Barry Sookman has an excellent blog post that strongly refutes the weak defense of Canada’s Anti-Spam Law that has been put forward as a desperate response to an outpouring of criticism of the “ludicrous regulatory overkill.”
For 8 years, I have been writing about the problem of legislation dealing with our right to be rude:
In a democratic society, I think you have the right to be stupid, you have the right to be rude and we should try to teach telephone etiquette, not legislate it.
A week later, still in May 2006, I wrote more directly about the hidden cost of spam, saying “I think that a democracy gives you the right to be merely offensive and annoying – otherwise, my brother would say that I should have been put behind bars years ago.”
In 2008, I warned “Worst case will see us get it wrong and introduce costs on legitimate businesses while doing nothing to stem the flow of the real garbage filling our inboxes.”
In 2010, I wrote, “the bill would be better titled the Electronic Commerce Restrictions Act: it discourages many efficiencies that should be available to businesses of all sizes in reaching out to new customers.”
As CASL was proceeding a year and a half ago, I cautioned, “we strayed too far from trying to target fraud. In doing so, Canada is going to cause harm to the adoption of digital technologies and electronic commerce.” At the end of the day, this translates into higher costs for consumers.
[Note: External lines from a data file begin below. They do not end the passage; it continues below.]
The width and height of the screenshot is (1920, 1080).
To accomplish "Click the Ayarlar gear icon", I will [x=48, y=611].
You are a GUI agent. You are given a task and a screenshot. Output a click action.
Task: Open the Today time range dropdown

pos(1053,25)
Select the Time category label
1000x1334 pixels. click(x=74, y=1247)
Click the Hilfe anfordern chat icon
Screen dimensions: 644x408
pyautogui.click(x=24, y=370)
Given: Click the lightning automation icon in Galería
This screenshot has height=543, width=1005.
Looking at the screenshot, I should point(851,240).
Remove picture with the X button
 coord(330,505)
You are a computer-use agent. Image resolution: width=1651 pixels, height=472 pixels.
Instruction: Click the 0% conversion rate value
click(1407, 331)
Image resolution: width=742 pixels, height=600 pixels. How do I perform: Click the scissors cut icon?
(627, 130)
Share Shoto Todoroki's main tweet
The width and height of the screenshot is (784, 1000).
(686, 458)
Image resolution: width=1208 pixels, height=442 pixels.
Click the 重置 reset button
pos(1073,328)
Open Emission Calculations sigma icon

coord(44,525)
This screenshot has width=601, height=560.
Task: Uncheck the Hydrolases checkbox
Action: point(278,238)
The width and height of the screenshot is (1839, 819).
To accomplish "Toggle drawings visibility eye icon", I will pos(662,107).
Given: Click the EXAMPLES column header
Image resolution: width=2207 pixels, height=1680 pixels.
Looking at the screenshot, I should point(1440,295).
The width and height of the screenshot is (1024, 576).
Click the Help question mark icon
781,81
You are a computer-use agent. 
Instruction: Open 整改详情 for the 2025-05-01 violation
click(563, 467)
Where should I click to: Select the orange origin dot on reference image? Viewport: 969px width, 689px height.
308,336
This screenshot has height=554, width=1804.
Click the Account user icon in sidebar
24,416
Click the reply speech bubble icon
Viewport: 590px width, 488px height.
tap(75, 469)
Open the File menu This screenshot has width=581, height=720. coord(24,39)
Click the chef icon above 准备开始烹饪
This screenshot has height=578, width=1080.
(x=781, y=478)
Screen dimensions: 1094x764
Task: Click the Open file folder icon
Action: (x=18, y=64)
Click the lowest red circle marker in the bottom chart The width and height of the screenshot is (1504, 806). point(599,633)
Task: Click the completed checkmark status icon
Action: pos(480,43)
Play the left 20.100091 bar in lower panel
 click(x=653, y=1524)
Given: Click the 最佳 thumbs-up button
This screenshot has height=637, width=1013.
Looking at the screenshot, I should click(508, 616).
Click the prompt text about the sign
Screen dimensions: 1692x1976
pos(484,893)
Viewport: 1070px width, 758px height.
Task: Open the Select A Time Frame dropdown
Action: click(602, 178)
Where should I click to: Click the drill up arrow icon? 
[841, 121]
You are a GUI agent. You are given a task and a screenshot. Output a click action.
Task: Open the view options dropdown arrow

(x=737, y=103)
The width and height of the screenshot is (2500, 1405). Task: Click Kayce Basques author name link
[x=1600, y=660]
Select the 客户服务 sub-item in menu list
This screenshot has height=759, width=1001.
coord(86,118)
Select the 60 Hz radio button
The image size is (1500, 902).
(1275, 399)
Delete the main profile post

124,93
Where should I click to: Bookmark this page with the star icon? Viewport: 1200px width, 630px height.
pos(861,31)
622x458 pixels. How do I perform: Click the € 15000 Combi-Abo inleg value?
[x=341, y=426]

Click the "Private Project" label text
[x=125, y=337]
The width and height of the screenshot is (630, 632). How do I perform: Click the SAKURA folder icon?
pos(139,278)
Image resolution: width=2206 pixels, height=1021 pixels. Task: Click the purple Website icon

As Barry Sookman concluded in his post:
The Government should promptly suspend CASL’s operation until a Parliamentary Committee or special committee can review it and make recommendations on whether to kill it permanently or how to fix it. The Government could instead refer it to the Supreme Court of Canada for an opinion on CASL’s constitutionality. Either way, Canadians of all stripes would be put out of the collective misery of dealing with CASL.
Not surprisingly, I still receive plenty of newsletters that I didn’t give express consent to contact me. All from American companies that are likely completely oblivious to this new law.
The CRTC likes to talk big about enforcing this law on foreign companies, but is the US going to enforce a law that is likely to be protected by the First Amendment on the grounds of email being commercial free speech?
Unlikely.
CASL is a gift. A gift to American companies who operate in Canada.